Copy out the full set of records. Keep every word the same.

<<<<

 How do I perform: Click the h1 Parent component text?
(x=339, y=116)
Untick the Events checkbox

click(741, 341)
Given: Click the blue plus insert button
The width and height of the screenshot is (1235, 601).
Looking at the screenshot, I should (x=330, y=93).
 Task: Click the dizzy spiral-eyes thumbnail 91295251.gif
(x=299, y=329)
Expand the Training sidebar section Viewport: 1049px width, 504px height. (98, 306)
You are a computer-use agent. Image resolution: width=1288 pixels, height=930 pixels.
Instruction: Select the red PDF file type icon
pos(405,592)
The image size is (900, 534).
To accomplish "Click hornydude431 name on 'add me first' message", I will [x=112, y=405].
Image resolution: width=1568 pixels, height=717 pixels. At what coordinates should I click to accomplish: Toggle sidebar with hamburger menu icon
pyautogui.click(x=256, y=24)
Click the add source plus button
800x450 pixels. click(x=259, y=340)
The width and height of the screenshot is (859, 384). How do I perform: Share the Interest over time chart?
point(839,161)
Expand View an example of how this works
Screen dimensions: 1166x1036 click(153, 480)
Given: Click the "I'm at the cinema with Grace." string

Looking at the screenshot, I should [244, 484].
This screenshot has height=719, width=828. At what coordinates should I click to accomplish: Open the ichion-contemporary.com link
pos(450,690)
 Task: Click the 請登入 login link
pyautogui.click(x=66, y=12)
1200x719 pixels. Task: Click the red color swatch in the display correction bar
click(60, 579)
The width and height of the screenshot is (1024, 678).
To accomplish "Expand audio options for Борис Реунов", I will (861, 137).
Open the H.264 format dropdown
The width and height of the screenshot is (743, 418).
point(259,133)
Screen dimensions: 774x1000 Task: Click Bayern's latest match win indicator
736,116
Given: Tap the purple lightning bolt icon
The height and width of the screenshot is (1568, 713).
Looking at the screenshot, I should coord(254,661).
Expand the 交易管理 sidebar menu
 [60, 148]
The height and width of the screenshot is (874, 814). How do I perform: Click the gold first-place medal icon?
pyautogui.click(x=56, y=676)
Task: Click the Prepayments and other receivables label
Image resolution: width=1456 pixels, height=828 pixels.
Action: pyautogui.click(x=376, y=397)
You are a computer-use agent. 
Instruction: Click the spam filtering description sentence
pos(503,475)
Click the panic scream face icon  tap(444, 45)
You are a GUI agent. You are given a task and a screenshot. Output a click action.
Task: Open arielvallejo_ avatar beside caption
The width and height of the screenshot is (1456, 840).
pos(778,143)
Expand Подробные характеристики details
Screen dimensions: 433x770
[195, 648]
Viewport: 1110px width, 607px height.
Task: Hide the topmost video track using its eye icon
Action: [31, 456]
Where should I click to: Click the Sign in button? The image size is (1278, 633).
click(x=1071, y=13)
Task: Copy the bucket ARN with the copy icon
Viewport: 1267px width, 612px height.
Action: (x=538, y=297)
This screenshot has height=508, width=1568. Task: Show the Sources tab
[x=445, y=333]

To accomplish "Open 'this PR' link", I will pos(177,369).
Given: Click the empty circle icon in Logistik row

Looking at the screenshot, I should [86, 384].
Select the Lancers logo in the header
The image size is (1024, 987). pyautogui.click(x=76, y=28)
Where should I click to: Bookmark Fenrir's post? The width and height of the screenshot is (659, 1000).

>>>>

• Answer to this problem
 How do I perform: Click the h1 Parent component text?
(x=339, y=116)
Untick the Events checkbox

click(741, 341)
Given: Click the blue plus insert button
The width and height of the screenshot is (1235, 601).
Looking at the screenshot, I should (x=330, y=93).
 Task: Click the dizzy spiral-eyes thumbnail 91295251.gif
(x=299, y=329)
Expand the Training sidebar section Viewport: 1049px width, 504px height. (98, 306)
You are a computer-use agent. Image resolution: width=1288 pixels, height=930 pixels.
Instruction: Select the red PDF file type icon
pos(405,592)
The image size is (900, 534).
To accomplish "Click hornydude431 name on 'add me first' message", I will [x=112, y=405].
Image resolution: width=1568 pixels, height=717 pixels. At what coordinates should I click to accomplish: Toggle sidebar with hamburger menu icon
pyautogui.click(x=256, y=24)
Click the add source plus button
800x450 pixels. click(x=259, y=340)
The width and height of the screenshot is (859, 384). How do I perform: Share the Interest over time chart?
point(839,161)
Expand View an example of how this works
Screen dimensions: 1166x1036 click(153, 480)
Given: Click the "I'm at the cinema with Grace." string

Looking at the screenshot, I should [244, 484].
This screenshot has height=719, width=828. At what coordinates should I click to accomplish: Open the ichion-contemporary.com link
pos(450,690)
 Task: Click the 請登入 login link
pyautogui.click(x=66, y=12)
1200x719 pixels. Task: Click the red color swatch in the display correction bar
click(60, 579)
The width and height of the screenshot is (1024, 678).
To accomplish "Expand audio options for Борис Реунов", I will (861, 137).
Open the H.264 format dropdown
The width and height of the screenshot is (743, 418).
point(259,133)
Screen dimensions: 774x1000 Task: Click Bayern's latest match win indicator
736,116
Given: Tap the purple lightning bolt icon
The height and width of the screenshot is (1568, 713).
Looking at the screenshot, I should coord(254,661).
Expand the 交易管理 sidebar menu
 [60, 148]
The height and width of the screenshot is (874, 814). How do I perform: Click the gold first-place medal icon?
pyautogui.click(x=56, y=676)
Task: Click the Prepayments and other receivables label
Image resolution: width=1456 pixels, height=828 pixels.
Action: pyautogui.click(x=376, y=397)
You are a computer-use agent. 
Instruction: Click the spam filtering description sentence
pos(503,475)
Click the panic scream face icon  tap(444, 45)
You are a GUI agent. You are given a task and a screenshot. Output a click action.
Task: Open arielvallejo_ avatar beside caption
The width and height of the screenshot is (1456, 840).
pos(778,143)
Expand Подробные характеристики details
Screen dimensions: 433x770
[195, 648]
Viewport: 1110px width, 607px height.
Task: Hide the topmost video track using its eye icon
Action: [31, 456]
Where should I click to: Click the Sign in button? The image size is (1278, 633).
click(x=1071, y=13)
Task: Copy the bucket ARN with the copy icon
Viewport: 1267px width, 612px height.
Action: (x=538, y=297)
This screenshot has height=508, width=1568. Task: Show the Sources tab
[x=445, y=333]

To accomplish "Open 'this PR' link", I will pos(177,369).
Given: Click the empty circle icon in Logistik row

Looking at the screenshot, I should [86, 384].
Select the Lancers logo in the header
The image size is (1024, 987). pyautogui.click(x=76, y=28)
Where should I click to: Bookmark Fenrir's post? The width and height of the screenshot is (659, 1000).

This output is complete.